Sunday, April 6, 2008

News Aricle #2


The famous writer J. D. Salinger is dead

Killed by a drunk driver in southern France, police are still searching for well-known alcoholic.

By Eric Å IB07a

The famous writer J. D. Salinger, 89, is dead. He was killed in car accident in Provence, southern France, yesterday morning. He sat on a café eating breakfast, when suddenly a car came in high speed and hit him where he was sitting, and threw him across the street. Several eyewitnesses say that the driver escaped in his red, rusty king-cab, and a massive police operation is organized to catch the perpetrator, who is believed to be a by the police well-known alcoholic.
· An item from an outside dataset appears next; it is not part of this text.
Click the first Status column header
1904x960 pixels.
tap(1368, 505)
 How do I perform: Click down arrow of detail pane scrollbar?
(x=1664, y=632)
The death of Salinger has resulted in worldwide protests, only in New York City, approximate 10.000 persons has been on the streets, protesting against the drunken drivers that every day kills a lot of people, and the police inability to stop it. In many cities worldwide, voices are raised demanding a Nobel Prize for Salinger.
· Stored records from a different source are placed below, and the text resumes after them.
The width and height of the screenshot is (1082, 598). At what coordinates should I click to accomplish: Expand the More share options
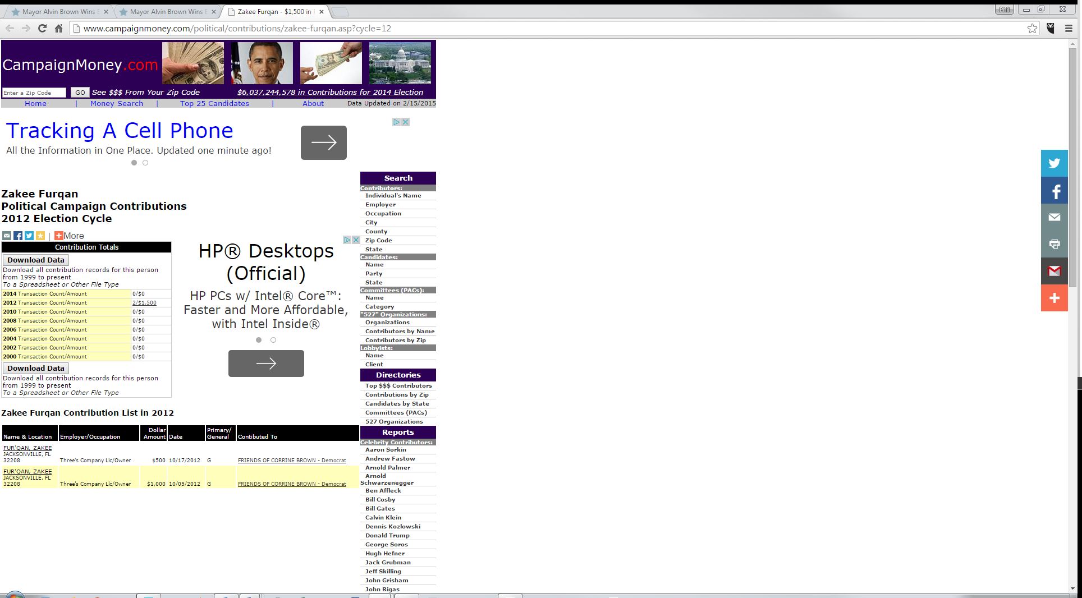point(69,236)
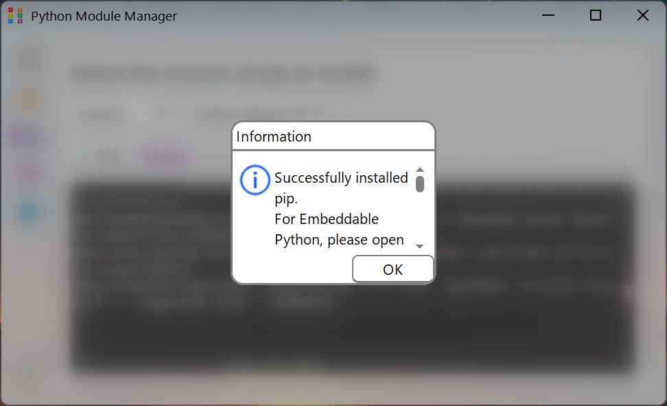Click the message scrollbar up arrow
Screen dimensions: 667x406
point(420,170)
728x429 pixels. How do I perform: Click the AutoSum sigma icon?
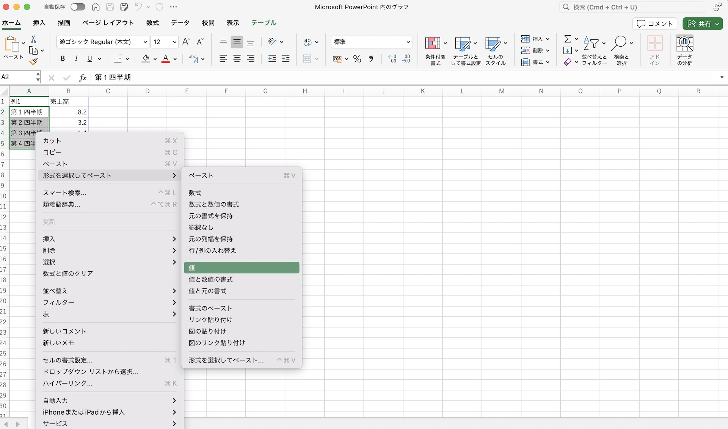(x=567, y=39)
Salinger became worldwide famous when he in 1951 wrote The Catcher in the Rye, the story about 16 year old Holden Caulfield, who gets expelled from his school “Pencey Prep”. Then, he goes to New York for a few days, were he continues his struggle against materialism and the phony adults.

On the autumn of his life, Salinger lived in southern Germany, just outside München, were he was engaged with gardening, in which he was interested. Every spring, he went on a bus trip to Holland to see tulips. One of his other major interests was going to the horse-racing. Every Sunday he went to the horse-racing track to play. He seldom won anything, but as he used to say:”It’s not to win money that is the point with going to the horse track, but to see your friends loose all of theirs”.